The next chapter of New Haven’s history began this weekend, its opening scene colored by the shouts and shivers of 20,000 people gathered downtown Saturday morning to see the demise of the concrete hulk of the Coliseum.
The decision to demolish the Brutalist building was the right one. The major concerts the arena once held have moved to Bridgeport’s and Foxwoods’ concert halls, and the recent redevelopment of the Ninth Square emphasized small-scale, mixed-use construction instead of the grandiose architecture of the monumental projects of the mid-20th century, of which the Coliseum was one. Richard Lee, the mayor responsible for the midcentury redevelopement that included the Coliseum’s construction, was at first lauded but eventually reviled for his efforts to rebuild the city’s physical structure, which had required the displacement of hundreds of small businesses and homes.
The demise of the Coliseum is another repudiation of Lee’s brand of urban renewal, and the plans for a new downtown will, ideally, emphasize the community engagement that was not prioritized under Lee, who not only ignored, but literally flattened, entire neighborhoods.
But whether the plans will succeed in getting the whole city to unite in embracing the new downtown remains to be seen. The scene on the top of the Temple Street Garage, the city’s official viewing station, spoke loudly of the potential, and potential pitfalls, of the Elm City’s newest chapter. Twenty thousand people were there, but while suburban residents from places like Hamden were well represented, residents of New Haven’s mostly minority neighborhoods were not. Two children from Guilford, a suburb east of New Haven, pushed the demolition plunger.
The enthusiasm for this new beginning was palpable, as was the sense of community among those who woke up for the pyrotechnics. New Haven is often praised as a “big small town” in part because of events like Saturday’s that brought together residents and politicians, middle-aged parents and hung-over Yalies to share in the spectacle. But the unrepresentative nature of the crowd is worrisome. The planners working on the redevelopment need to consider how to build a downtown that will serve the needs of the entire city. While the city will benefit from an infusion of suburban money spent in our restaurants and theaters, the downtown should also serve as a centering point for New Haven itself, providing jobs and entertainment and services to people not just from Hamden and Guilford, but also from Dixwell and Dwight. The city’s trolley lines no longer converge on the nine squares, but the ideal of the downtown as a hub for an entire city does not need to change.

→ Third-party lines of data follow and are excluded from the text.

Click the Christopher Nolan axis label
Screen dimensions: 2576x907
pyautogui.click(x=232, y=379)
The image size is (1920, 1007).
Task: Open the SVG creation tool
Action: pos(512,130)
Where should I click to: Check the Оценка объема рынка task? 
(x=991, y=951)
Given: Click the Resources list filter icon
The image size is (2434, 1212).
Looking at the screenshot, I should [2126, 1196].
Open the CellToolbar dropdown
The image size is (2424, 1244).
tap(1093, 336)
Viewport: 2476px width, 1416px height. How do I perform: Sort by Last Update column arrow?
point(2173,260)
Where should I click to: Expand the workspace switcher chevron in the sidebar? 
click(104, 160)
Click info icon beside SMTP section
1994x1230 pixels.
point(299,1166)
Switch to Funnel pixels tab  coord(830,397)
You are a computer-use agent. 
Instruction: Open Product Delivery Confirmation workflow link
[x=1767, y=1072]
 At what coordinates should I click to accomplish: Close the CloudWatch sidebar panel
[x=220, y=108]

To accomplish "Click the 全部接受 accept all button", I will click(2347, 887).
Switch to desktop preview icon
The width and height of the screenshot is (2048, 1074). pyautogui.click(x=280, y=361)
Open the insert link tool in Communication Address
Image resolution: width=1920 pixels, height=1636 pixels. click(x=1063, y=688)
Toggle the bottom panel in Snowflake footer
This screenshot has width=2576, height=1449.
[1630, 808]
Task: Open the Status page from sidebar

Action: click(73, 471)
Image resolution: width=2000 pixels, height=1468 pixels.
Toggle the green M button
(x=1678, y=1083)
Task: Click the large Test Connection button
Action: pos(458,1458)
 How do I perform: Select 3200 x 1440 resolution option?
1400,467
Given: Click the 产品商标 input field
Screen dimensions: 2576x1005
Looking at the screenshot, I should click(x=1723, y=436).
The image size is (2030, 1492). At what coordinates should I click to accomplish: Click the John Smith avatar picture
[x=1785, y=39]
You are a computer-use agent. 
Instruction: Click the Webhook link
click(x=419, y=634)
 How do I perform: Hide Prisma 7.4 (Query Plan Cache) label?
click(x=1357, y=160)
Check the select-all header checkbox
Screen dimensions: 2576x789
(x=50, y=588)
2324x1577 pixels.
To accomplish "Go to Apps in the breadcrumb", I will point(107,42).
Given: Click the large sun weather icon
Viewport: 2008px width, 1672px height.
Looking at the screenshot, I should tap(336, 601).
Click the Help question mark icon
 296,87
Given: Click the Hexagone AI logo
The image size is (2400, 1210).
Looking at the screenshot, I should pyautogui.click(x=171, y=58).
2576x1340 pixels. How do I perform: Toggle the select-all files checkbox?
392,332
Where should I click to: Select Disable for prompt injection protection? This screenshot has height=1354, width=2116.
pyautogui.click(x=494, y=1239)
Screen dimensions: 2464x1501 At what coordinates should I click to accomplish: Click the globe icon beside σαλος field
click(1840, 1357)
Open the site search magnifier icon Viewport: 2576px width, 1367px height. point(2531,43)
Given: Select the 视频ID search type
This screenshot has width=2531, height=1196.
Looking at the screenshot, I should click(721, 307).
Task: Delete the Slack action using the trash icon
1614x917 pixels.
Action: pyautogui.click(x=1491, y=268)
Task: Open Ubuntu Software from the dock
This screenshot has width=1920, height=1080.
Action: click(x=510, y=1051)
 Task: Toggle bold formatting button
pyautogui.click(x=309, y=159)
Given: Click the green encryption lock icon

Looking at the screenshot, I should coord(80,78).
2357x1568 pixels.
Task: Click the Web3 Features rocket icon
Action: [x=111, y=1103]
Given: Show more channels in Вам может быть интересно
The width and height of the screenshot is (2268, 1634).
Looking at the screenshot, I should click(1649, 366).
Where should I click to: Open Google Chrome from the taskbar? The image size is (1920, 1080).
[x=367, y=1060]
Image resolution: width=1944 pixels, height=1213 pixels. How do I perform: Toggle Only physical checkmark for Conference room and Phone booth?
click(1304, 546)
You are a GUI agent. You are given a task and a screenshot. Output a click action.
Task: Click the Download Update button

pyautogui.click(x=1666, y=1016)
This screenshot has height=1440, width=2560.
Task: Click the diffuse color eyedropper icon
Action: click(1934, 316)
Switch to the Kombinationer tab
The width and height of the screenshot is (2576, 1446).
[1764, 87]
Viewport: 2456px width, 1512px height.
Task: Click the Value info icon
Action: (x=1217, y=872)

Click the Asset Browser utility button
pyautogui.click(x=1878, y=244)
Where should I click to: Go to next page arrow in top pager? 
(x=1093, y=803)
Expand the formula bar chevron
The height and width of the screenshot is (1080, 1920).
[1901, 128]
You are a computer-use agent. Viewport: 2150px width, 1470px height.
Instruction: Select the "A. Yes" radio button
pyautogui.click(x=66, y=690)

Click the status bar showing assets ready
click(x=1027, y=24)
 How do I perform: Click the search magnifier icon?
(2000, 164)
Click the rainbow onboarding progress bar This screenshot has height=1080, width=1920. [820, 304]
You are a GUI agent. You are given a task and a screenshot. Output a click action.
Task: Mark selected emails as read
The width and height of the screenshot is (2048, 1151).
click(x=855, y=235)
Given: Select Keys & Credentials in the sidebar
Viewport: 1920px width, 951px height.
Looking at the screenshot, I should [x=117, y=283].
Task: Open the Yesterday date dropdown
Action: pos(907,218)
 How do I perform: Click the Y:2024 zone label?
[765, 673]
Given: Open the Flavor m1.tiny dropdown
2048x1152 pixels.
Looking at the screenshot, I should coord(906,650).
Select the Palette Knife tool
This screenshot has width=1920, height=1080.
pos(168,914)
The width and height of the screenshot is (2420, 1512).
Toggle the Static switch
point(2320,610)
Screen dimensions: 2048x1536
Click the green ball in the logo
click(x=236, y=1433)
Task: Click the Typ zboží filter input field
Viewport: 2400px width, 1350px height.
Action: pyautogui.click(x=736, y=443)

The redevelopment is an opportunity to create in the downtown a place of common ground for New Haven apart from the class- and race-based divides that exist among the city’s many neighborhoods. Saturday’s enthusiasm showed that people are at least aware of the city’s plans, and we encourage the politicians and planners working on the downtown’s next incarnation not to forget that for a downtown to serve as the city’s heart, all of the city needs to feel invested in it. The demographics of Saturday’s turnout make us worry that is not currently the case.